Stored entries
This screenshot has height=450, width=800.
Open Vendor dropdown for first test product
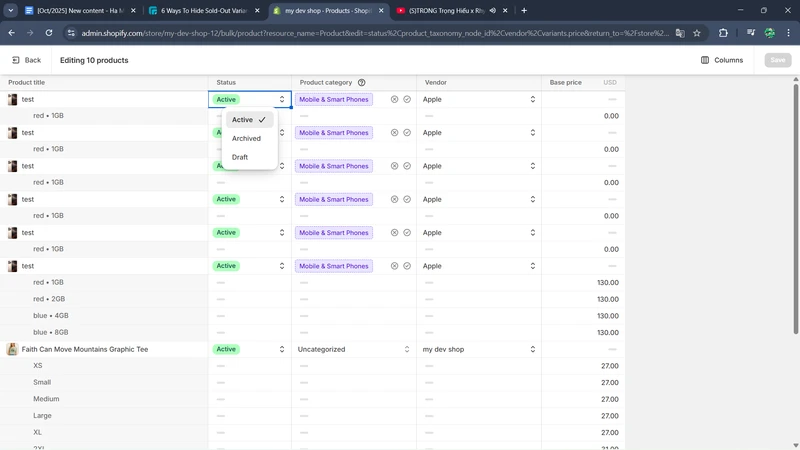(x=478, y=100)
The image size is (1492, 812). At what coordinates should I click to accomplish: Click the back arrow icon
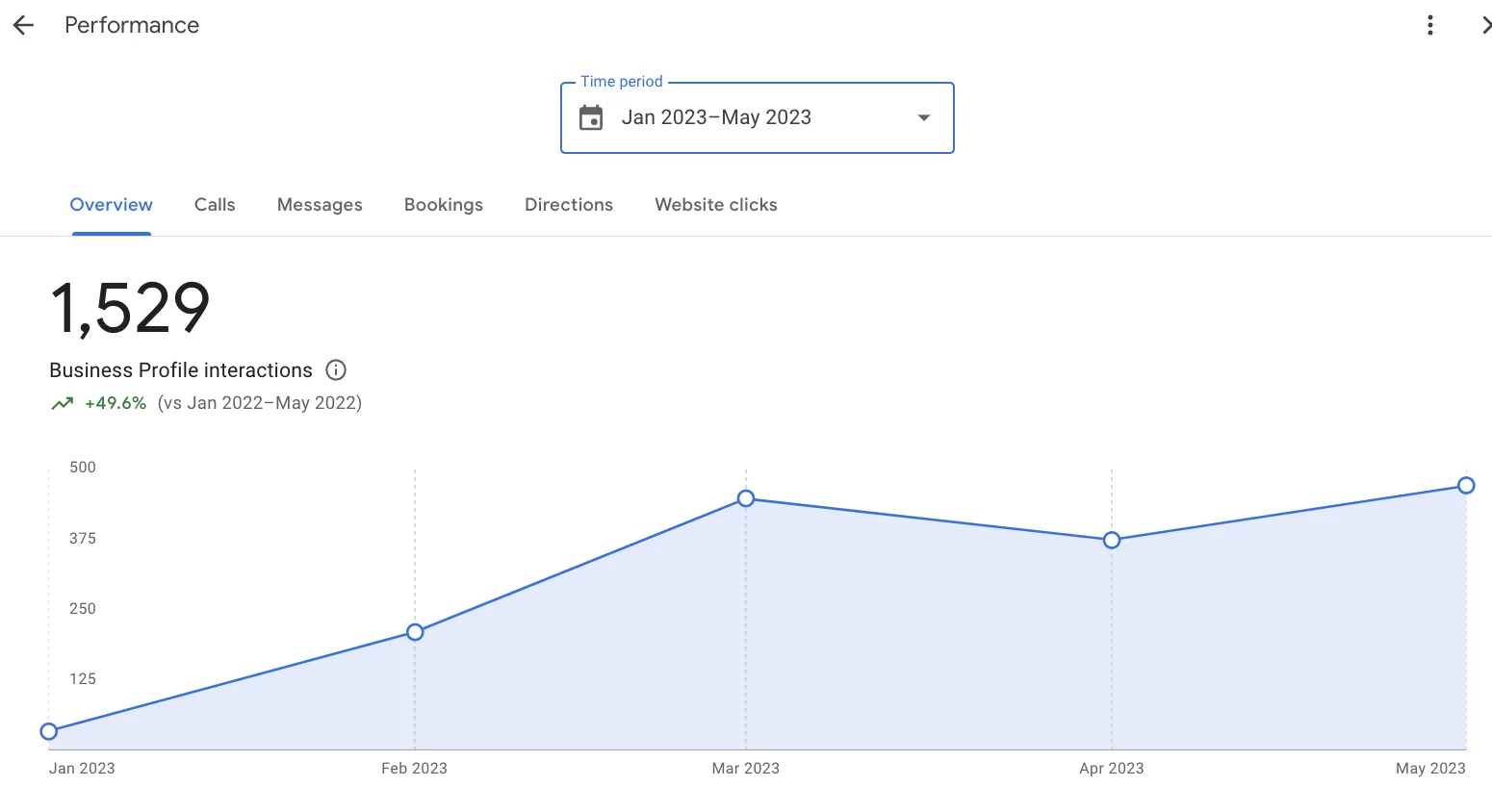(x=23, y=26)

What is needed
Give back the records above exactly, with no pictures.

Your solution
This screenshot has height=450, width=800.
Open Vendor dropdown for first test product
(x=478, y=100)
The image size is (1492, 812). At what coordinates should I click to accomplish: Click the back arrow icon
(x=23, y=26)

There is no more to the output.